‘Release’ and ‘free’ are not necessarily synonymous in Turkish
Turkish Minute Staff
The US administration and Congress in recent months have been upping the pressure on NATO ally Turkey to release American citizens currently in Turkish custody, the foremost among them Andrew Brunson, an evangelical Christian pastor who has been held in pretrial detention in Turkey for almost two years and is standing trial on questionable espionage and terrorism-related charges.
He is, according to many observers, a political hostage being used by Turkish President Recep Tayyip Erdoğan as leverage to secure concessions from Washington on a Turkish bank executive convicted of evading US sanctions on Iran, looming fines on the bank involved in the scheme and the extradition of a Turkish cleric resident in the US who Erdoğan without evidence accuses of masterminding a failed coup in 2016.
US President Donald Trump and Erdoğan met on the sidelines of the July 11-12 NATO summit in Brussels and reached what Trump believed to have been a deal to release Brunson, according to The Washington Post, although no details of the meeting were ever revealed.
In a surprise move, Israel on July 15 deported Ebru Özkan, a Turkish woman indicted by an Israeli military court on charges of aiding Hamas, after a request – confirmed by Israel — by Trump to Prime Minister Benjamin Netanyahu on July 14 to let Özkan go in what the White House envisaged as an indirect trade for pastor Brunson.
Ankara said it had not agreed to any Özkan-Brunson swap.

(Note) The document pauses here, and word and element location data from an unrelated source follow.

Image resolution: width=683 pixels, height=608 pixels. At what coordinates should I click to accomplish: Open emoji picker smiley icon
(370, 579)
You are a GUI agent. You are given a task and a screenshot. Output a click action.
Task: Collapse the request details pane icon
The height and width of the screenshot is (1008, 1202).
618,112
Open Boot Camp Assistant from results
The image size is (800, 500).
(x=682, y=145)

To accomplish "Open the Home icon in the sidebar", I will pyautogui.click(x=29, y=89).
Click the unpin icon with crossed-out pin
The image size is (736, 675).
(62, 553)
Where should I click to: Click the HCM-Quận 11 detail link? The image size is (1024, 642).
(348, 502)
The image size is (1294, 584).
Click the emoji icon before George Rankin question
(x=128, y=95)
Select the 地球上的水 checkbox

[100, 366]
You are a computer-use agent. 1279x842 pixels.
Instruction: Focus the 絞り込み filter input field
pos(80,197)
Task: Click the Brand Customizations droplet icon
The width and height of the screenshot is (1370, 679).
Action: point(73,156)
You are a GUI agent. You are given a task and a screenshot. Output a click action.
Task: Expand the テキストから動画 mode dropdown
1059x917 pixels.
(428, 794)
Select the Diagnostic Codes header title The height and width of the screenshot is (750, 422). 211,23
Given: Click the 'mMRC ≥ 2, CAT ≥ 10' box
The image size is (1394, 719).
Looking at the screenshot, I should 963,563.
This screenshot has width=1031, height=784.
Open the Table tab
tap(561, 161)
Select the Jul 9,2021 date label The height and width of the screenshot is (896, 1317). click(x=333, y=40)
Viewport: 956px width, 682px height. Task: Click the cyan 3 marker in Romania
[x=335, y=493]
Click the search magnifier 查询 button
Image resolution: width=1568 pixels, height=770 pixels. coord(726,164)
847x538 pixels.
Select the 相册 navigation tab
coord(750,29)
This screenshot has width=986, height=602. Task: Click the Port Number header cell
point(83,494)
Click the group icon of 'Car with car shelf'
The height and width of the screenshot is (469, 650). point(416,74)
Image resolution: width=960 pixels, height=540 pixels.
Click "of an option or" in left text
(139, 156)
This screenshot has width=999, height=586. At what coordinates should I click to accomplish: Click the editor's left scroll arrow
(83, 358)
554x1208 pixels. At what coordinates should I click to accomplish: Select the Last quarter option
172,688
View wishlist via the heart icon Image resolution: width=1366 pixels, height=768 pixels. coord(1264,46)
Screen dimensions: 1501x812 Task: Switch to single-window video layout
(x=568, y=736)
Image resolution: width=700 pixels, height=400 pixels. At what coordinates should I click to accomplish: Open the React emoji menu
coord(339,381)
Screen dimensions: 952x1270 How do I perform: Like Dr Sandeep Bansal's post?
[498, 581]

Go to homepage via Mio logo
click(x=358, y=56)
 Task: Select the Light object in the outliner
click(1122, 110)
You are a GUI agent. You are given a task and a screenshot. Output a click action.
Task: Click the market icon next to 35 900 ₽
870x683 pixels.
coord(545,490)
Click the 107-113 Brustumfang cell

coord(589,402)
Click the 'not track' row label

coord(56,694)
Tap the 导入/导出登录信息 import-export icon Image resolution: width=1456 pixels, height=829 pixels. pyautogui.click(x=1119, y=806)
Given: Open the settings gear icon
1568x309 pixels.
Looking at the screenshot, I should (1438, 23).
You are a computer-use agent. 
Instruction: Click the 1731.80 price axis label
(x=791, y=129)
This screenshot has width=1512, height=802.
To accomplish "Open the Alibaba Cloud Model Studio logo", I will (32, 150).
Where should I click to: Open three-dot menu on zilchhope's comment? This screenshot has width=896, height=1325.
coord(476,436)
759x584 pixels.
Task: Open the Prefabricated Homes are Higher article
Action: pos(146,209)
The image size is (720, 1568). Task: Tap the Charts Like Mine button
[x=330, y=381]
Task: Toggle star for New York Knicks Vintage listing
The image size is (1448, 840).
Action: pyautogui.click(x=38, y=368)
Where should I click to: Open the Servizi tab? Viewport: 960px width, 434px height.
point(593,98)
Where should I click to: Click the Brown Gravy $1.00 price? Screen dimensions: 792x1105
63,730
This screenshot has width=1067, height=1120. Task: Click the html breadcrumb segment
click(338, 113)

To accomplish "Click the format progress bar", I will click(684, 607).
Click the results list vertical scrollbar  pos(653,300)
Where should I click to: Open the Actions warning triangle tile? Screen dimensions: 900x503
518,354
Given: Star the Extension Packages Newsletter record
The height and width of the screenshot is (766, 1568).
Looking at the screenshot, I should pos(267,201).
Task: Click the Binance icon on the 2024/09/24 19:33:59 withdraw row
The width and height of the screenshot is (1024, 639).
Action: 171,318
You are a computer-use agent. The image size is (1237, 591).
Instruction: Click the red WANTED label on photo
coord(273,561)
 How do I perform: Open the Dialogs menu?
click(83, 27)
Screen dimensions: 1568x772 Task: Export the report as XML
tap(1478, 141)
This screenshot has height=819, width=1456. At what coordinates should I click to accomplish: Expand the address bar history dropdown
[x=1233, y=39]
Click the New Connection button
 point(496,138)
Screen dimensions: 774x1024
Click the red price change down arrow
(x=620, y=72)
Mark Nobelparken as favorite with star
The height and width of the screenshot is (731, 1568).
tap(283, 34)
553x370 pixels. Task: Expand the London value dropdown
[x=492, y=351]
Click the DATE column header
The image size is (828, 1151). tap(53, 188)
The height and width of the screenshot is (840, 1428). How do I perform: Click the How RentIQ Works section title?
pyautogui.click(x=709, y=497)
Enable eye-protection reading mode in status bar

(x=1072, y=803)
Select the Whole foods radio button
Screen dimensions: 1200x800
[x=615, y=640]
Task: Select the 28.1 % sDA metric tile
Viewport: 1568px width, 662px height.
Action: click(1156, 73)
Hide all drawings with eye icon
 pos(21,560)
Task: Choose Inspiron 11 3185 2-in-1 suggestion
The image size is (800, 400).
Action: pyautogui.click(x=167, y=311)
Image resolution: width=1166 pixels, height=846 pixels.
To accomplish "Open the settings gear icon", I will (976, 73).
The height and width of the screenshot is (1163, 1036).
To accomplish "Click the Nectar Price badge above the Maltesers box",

On July 25, pastor Brunson was moved to house arrest from prison after the judges hearing his trial had ruled only a week before that he would remain in pretrial detention, prompting Trump to threaten Turkey a day later with “large sanctions.”
Trump justifiably thought Erdoğan had agreed to free Brunson in return for getting Özkan deported to Turkey.
Erdoğan felt he had kept up his part of the bargain by releasing Brunson into house arrest.
The misunderstanding, however, could rest with differences between the Turkish and American understanding of the word “release”: To an American, “release” means letting a person go – releasing them permanently from prison, dropping charges, acquittal of a crime – in essence, freeing them.
To a Turk, “release” merely means to temporarily let them out of prison, as in when defendants convicted by a court are “released” after sentencing, that is, released from custody pending appeal.
With interpreters a necessity for the Trump-Erdoğan meeting in Brussels, it could be that the Turkish interpreter translated Trump’s request for the freeing of Brunson as his “release,” which is what transpired in the Turkish sense of the word but not in the American understanding of it.
As a result of a simple miscommunication, the US Treasury has imposed sanctions on two Turkish Cabinet ministers believed to be complicit in Brunson’s ordeal and the violation of his rights; the US Congress is poised to prevent the transfer of F35 Joint Strike Fighters to Turkey under a program to which Turkey has contributed for the past 10 years and has passed sanctions targeting any country — such as Turkey — for purchasing Russian military equipment; the US Senate is considering legislation to restrict US loans to Turkey; and Trump on Friday tweeted plans to double tariffs on steel and aluminum imported from Turkey.
Turkey’s economy, on the other hand, is in tatters, with a loss in value of the Turkish lira that has broken all records, reaching as high as 6.80 to the US dollar on Friday, partially due to concerns over the crisis in the US-Turkish relationship.
It all comes down to the fact that in diplomacy, words do matter.